Results : Following successful MI, NGLs in the inhibited eye ONs were larger on inhibited axons (RFP+) than NGLs on uninhibited (RFP-) axons. NGLs in the uninhibited eye (UE) ONs were larger on RFP+ axons than on RFP- axons from the UE (ANOVA F_{2, 177} = 35.04, P < 0.0001). Following MI, NGLs were larger on RFP+ axons in the OT contralateral (CL) to the UE (CUE) than RFP- NGLs in the CUE. RFP+ NGLs in the OT ipsilateral (IL) to UE (IUE) were larger than RFP- NGLs in the IUE. RFP+ NGLs in the CUE were larger than RFP- NGLs in the IUE. RFP+ NGLs in the IUE were larger than RFP- NGLs in the CUE. (H(3) = 40.94, P < 0.0001). NGLs were larger in sutured, deprived eyes (MDE) ONs compared to the open eye (OE) ONs following MD (t(66) = 3.240, P = 0.0019). MDE NGLs in the OT CL to OE were larger than MDE NGLs in the OT IL to the OE (IOE). OE NGLs in the IOE were larger than MDE NGLs in the IOE. (H(3) = 12.39, P = 0.0061).
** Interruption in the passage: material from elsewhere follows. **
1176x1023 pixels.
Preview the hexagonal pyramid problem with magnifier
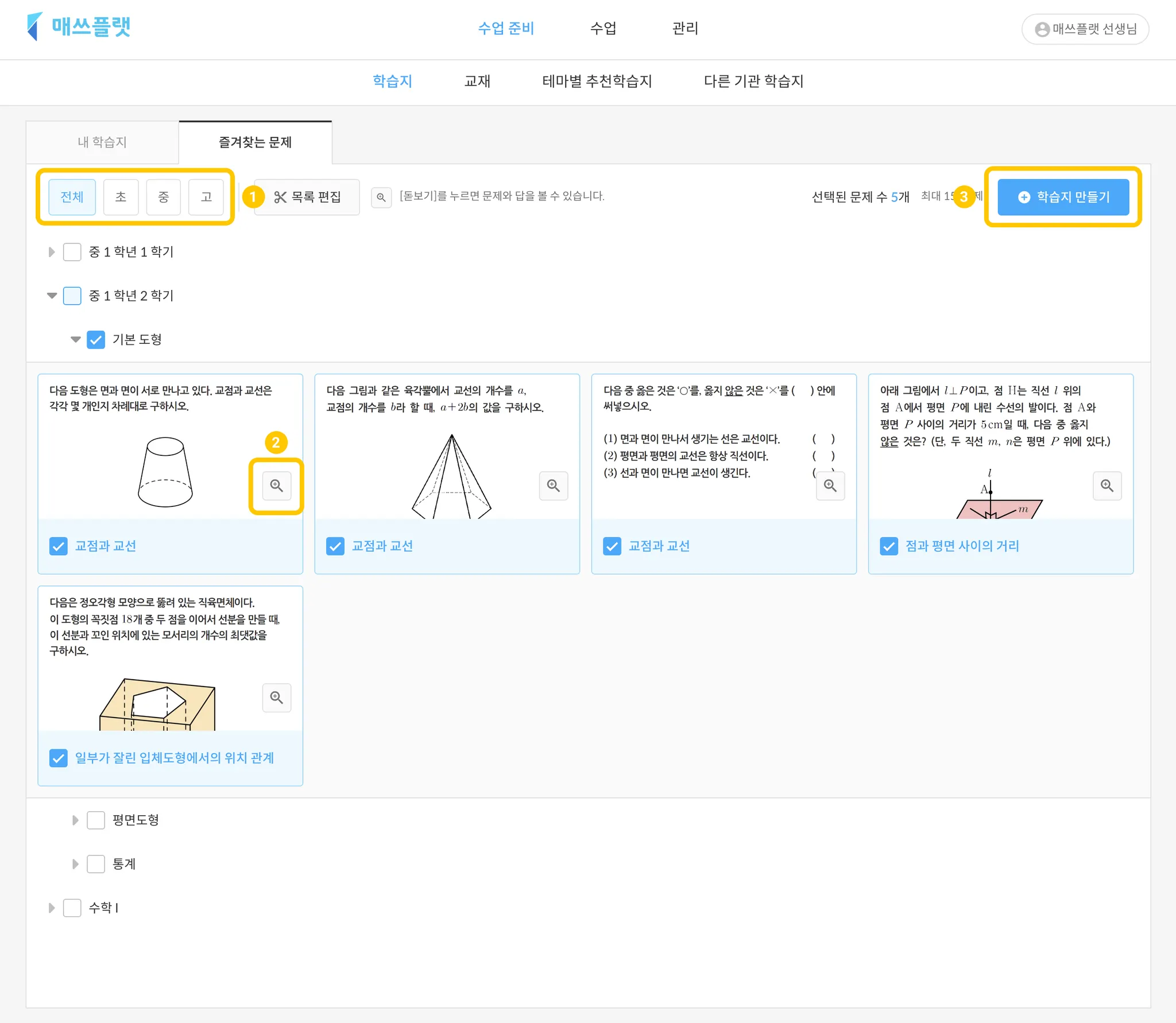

Conclusions : MD and MI results in activity-dependent changes in NOR morphology of adult mice in the visual pathway, suggesting that axons are dynamically myelinated, demonstrating a previously unsuspected non-synaptic mechanism of visual system plasticity. Because myelination plays an important role in axonal conduction velocities, spike-time arrival, and neural synchrony, activity-dependent myelination may play a dynamic role in ocular dominance plasticity, contributing to synaptic plasticity driven by visual experience, as first described in the pioneering studies of Hubel and Wiesel.

This abstract was presented at the 2024 ARVO Annual Meeting, held in Seattle, WA, May 5-9, 2024.